- **Task directions**:
The Christmas Day sermon below names several farming tasks in describing the rhythm of the year. List every one of them.

- **Page excerpt**:

St Michael’s 25th December 2011
Reading – John 1:1-14
Long, long ago before the invention of personal computers and games consoles, families played games together at Christmas. It was amazing the fun you could have with just a few people, maybe a pen and paper, or a piece of music. One of the most popular games was charades – does anyone still play it?
It’s really frustrating trying to communicate without words, isn’t it? Without words it’s easy to misunderstand what someone is saying, or simply get the message wrong. Indeed you may not even realise that there is a message in the first place. Is the person playing charades simply waving his hands around or is he trying to tell me something? Sometimes the answer’s not that clear.
Of course, the game of charades is just a piece of fun. But now let’s turn to our reading from John’s gospel, the one we have every Christmas day, and begin reading: In the beginning was the Word, and the Word was with God, and the Word was God. Why does John describe Jesus in what at first sounds like a rather obscure and theoretical way? The short answer is, because many people do not understand we have a personal God who communicates. Yes, they have a vague idea that God is there, that there is some spirit or power or force who is in control over all things, but who this God is, or what He is like – well, that’s quite a different matter. We can only hope to get to know this God by ourselves seeking to address Him and hoping that we get some kind of response. And so religion becomes a matter of performing this ritual or seeking this mystical experience in the hope that maybe, just maybe we might acquire some knowledge of this God who is somewhere out there.
But that is not the view of God the Christian faith presents. By calling Jesus “the Word” John is making a fundamentally important point – we have a God who speaks. He doesn’t play charades with us, or leaves us to struggle towards some state of enlightenment. We have a God who communicates with us, who makes Himself known.
How, then, does God speak to us? I know this can be a question which confuses a lot of people. After all, in the usual course of business, we do not tend to hear God talking directly to us. Of course this is not to say that God cannot audibly communicate with us, if He so chooses. Looking back on my own life I myself can testify to a particular occasion about 15 years ago where I unmistakeably heard His voice. But if my experience is anything to go by, such occasions are rare, and tend to be the exception, rather than the norm.
So if we are not talking about God speaking in an audible, clearly unmistakeable way, what are talking about? This is what John explains in our reading this morning.
First of all, God speaks through His work of creation.
Back in the Old Testament the psalmist wrote these words: The heavens declare the glory of God; the skies proclaim the work of his hands. Day after day they pour forth speech; night after night they display knowledge. There is no speech or language where their voice is not heard. Their voice goes out into all the earth, their words to the ends of the world. (Psalm 19:1-4).
All around us we are surrounded by the tangible evidence of a good, creator God. Some of that evidence is spectacular and beautiful like the colour of a winter sunset, or the roar of a woodland waterfall. Some of that evidence is more mundane but nonetheless just as real, such as the regular cycle of seasons, and the rhythm of harvest, harrowing, ploughing and planting. Wherever we look and whatever we look for, we can learn so much about the nature of our God by observing the world around us.

- **Source excerpt**:
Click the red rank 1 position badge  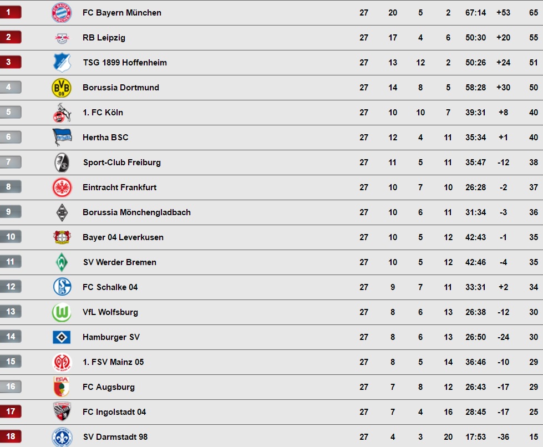[x=11, y=12]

- **Written answer**:
harvest, harrowing, ploughing, planting